President Barack Obama’s “most persistent distraction” when he launched his re-election campaign in April 2011 was not the economy, the Tea Party movement, the GOP presidential primary field, the unpopularity of Obamacare, or even the soon-to-be-launched mission to take out Osama bin laden.
No, the most pressing issue for the president was the fact that real estate mogul Donald Trump had been challenging him over his birth certificate, according to the new book Double Down: Game Change 2012.
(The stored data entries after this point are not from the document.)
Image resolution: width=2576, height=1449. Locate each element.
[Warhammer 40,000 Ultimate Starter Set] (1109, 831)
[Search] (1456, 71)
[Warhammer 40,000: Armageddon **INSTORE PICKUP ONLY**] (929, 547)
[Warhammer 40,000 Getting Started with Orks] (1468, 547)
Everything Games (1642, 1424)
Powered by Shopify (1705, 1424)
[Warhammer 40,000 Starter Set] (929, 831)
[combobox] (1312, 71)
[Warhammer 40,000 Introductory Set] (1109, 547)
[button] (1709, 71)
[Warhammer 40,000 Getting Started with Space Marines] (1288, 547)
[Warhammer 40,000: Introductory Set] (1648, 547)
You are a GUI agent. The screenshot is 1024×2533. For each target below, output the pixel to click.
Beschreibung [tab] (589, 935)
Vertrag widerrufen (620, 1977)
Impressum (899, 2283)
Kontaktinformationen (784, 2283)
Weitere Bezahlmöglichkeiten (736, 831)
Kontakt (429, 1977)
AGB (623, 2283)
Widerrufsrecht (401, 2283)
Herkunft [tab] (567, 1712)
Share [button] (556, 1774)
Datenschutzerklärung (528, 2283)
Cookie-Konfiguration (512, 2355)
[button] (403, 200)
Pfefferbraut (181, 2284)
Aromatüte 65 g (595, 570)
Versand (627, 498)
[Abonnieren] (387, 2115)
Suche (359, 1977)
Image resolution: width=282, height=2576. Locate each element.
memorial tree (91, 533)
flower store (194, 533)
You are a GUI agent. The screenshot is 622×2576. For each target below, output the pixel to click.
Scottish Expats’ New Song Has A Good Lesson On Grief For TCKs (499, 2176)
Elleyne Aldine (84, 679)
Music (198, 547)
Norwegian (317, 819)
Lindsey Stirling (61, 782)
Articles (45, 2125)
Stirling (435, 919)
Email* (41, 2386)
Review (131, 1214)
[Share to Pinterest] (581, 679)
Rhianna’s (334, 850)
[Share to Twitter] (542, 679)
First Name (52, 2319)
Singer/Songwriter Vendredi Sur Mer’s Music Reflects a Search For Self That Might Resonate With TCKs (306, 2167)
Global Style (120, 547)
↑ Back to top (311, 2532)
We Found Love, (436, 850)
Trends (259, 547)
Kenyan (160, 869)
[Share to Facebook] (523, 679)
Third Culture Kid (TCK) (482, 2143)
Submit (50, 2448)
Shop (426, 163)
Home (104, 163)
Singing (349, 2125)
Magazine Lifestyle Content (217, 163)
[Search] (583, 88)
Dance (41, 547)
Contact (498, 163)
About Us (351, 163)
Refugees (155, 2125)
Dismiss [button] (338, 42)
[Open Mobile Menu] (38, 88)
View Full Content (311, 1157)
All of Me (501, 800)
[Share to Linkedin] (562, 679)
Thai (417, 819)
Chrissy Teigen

“[T]he most persistent distraction Obama was facing personified by Donald Trump, the real estate billionaire and reality show ringmaster who was flirting with making a presidential run under the banner of birtherism–the crackpot conspiracy theory claiming that Obama was born in Kenya and thus was constitutionally ineligible to preside as commander in chief,” authors Mark Halperin and John Heilemann note in the opening chapter of the book.
While Obama–who was born in Hawaii–thought of the theory as “lunacy” and “simply mental,” in 2008 his campaign posted his short-form birth certificate online. But as 2011 rolled around, the theory, the authors note, “wouldn’t go away.”
“A recent New York Times poll had found that 45 percent of Republicans and 25 percent of voters overall believed he was foreign born,” Halperin and Heilemann wrote. “And with Trump serving as a human bullhorn, the faux controversy had escaped the confines of Fox News and conservative talk radio, reverberating in the mainstream media.”
George Stephanopoulos asked Obama about Trump’s crusade for his birth certificate twice in an interview the morning of April 14, 2011. “We’re not really worrying about conspiracy theories,” Obama said in response.
But that is not what this new book found; Halperin and Heilemann claim Obama literally spent that night in his Chicago home digging through old records to try to find some kind of proof he was born in Hawaii amid the belongings of his late mother, Ann Dunham.
After Obama made the fundraising rounds throughout Chicago, “he avoided mentioning Trump,” Halperin and Heilemann wrote, “yet the issue remained much on his mind.”
“What confounded him about the problem, beyond its absurdity, was that there was no ready solution,” they wrote. “Although Trump was braying for his original long-form birth certificate, officials in Obama’s home state were legally prohibited from releasing it on their own, and the president had no earthly idea where his family’s copy was.”
What Obama did try to do was “joke about the topic,” as he did during his final fundraiser that night at Chicago’s Navy Pier. “I grew up here in Chicago,” he said. “I wasn’t born here–I just want to be clear. I was born in Hawaii.”
Halperin and Heilemann note that Obama spent the night in the Chicago home that he, Michelle, Sasha, and Malia left behind for the White House in early 2009. When Obama walked through the door after 10 PM, he “stayed up even later” the authors noted, “intrigued by some old boxes that had belonged to his late mother, Ann Dunham.”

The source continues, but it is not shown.